I due iniziarono a raccontare quello di cui erano stati testimoni durante l’operazione, alternandosi continuamente, come tutti i bravi Corrieri avevano imparato a fare. Durante il loro racconto, Harvey provò la strana sensazione che lui e Lizbeth si fossero trasformati in parti dei meccanismi del Cyborg. Glisson rivolgeva le domande in maniera così meccanica, e loro rispondevano in modo così spassionato, oggettivo. Harvey doveva continuare a ripetere a se stesso, È di nostro figlio che stiamo parlando.
Infine Glisson disse, «Sembra non esserci alcun dubbio che ci troviamo di fronte ad un embrione fertile immune al gas. Il vostro rapporto non fa altro che completare il quadro. Abbiamo altri dati, capite.»
«Non sapevo che lo specialista fosse uno dei nostri,» disse Lizbeth.
Ci fu una pausa, mentre gli occhi di Glisson divenivano ancora più vacui del solito. I Durant ebbero quasi l’impressione di vedere formule matematiche incomprensibili lampeggiare nei circuiti cerebrali del Cyborg. Correva voce che i Cyborg pensassero quasi esclusivamente in termini matematici dei più astrusi, che all’occorrenza traducevano in linguaggio comune.
«Lo specialista non era uno dei nostri,» stabilì Glisson. «Ma lo diventerà presto.»
Quale algoritmo ha generato questa conclusione? si chiese Harvey. «E il nastro dell’operazione?», chiese subito dopo.
«È stato distrutto,» rispose Glisson. «Proprio in questo momento, il vostro embrione viene trasferito in un luogo sicuro. Lo raggiungerete. Presto.» Dalla labbra meccaniche del Cyborg sfuggì un risolino.
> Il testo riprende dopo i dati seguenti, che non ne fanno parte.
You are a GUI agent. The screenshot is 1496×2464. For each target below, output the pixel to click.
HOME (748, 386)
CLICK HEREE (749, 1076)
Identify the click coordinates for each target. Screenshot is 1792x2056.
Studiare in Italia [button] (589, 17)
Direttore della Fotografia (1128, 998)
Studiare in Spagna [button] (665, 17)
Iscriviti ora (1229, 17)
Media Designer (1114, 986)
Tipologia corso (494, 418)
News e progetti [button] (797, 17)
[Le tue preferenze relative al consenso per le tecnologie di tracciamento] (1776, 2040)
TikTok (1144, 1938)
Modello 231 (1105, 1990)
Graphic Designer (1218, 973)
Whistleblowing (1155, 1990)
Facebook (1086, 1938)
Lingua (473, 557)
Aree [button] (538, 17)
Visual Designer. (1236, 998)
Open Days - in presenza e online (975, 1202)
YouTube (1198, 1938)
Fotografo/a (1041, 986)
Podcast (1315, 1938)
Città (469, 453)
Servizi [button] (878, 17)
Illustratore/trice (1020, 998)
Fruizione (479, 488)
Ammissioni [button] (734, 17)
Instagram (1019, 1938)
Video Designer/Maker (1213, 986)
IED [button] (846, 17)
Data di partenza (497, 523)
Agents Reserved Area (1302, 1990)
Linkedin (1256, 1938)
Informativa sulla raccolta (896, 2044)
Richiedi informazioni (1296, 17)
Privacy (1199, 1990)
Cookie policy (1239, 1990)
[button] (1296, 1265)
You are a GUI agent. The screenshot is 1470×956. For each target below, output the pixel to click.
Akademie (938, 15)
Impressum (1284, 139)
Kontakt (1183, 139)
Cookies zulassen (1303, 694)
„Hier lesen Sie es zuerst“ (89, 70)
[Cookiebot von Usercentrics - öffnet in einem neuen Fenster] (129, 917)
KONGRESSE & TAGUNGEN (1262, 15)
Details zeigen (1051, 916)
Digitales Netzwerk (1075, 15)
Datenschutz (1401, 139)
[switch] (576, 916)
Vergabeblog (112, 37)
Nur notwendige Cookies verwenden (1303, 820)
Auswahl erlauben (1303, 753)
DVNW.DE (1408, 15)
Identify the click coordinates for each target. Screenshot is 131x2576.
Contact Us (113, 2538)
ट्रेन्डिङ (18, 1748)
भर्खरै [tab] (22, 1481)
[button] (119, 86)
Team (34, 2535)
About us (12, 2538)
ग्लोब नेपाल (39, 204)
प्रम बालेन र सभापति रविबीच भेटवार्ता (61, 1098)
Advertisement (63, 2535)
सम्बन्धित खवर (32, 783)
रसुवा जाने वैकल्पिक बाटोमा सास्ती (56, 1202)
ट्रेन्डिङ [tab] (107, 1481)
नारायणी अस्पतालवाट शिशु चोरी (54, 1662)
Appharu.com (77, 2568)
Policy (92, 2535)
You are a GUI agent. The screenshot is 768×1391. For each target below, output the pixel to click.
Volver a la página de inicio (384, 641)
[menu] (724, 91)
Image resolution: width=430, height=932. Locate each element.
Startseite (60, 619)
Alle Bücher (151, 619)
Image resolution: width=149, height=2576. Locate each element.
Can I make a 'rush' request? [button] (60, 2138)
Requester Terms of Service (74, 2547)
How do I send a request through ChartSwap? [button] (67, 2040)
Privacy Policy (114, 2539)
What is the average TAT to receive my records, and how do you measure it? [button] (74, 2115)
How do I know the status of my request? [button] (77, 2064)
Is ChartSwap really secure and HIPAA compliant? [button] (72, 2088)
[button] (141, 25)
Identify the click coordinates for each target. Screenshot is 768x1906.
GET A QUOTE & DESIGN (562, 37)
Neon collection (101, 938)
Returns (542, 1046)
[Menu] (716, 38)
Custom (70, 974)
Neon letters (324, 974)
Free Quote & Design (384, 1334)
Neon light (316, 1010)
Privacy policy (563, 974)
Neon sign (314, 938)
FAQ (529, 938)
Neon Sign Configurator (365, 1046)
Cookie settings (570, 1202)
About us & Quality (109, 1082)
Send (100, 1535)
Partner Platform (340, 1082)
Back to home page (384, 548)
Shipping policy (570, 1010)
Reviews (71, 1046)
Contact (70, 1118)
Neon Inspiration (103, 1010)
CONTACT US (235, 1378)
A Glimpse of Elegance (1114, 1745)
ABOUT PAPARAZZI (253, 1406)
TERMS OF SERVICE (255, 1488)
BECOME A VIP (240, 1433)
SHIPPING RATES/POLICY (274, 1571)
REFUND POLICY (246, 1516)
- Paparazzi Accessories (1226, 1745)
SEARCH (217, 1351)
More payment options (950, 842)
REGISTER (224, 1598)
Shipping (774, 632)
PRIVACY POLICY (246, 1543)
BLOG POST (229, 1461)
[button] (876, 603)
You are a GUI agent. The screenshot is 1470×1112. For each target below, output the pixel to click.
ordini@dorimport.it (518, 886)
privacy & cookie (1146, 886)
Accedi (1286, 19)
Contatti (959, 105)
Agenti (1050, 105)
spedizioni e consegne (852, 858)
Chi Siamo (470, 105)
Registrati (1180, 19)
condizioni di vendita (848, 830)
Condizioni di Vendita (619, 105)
Lizbeth rabbrividì. Harvey percepì il nervosismo della moglie dalla mano che le stringeva. «Nostro figlio è al sicuro?»
«Sì,» replicò Glisson. «I nostri piani prevedono che la sua sicurezza sia fuori questione.»
«In che modo?» volle sapere Lizbeth.
«Lo capirete presto,» disse Glisson. «Si tratta di un metodo antico e affidabile. Ma siate certi di questo: gli embrioni fertili sono armi di grande valore. E noi non mettiamo mai a rischio le nostre armi migliori.»
Lizbeth segnalò al marito, «L’operazione — chiediglielo adesso.»
Harvey si inumidì le labbra con la lingua, disse, «Ci sono… quando viene chiamato uno specialista della Centrale… di solito significa che l’embrione verrà trasformato in un Optimate. Loro hanno… nostro figlio è…»
Le narici di Glisson si allargarono. Il volto assunse un’espressione di superiorità: per un Cyborg quell’ignoranza era un vero e proprio insulto. Con voce fredda spiegò, «Anche volendo limitarci ad azzardare delle ipotesi, avremmo bisogno della registrazione completa, inclusi i dati sugli enzimi somministrati. Ma il nastro è andato distrutto. Soltanto lo specialista conosce con certezza l’esito dell’operazione. Dobbiamo interrogarlo.»
Lizbeth disse, «Svengaard o l’infermiera addetta al computer avrebbero potuto dire qualcosa che…»
«Svengaard è uno sciocco,» la interruppe Glisson. «L’infermiera è morta.»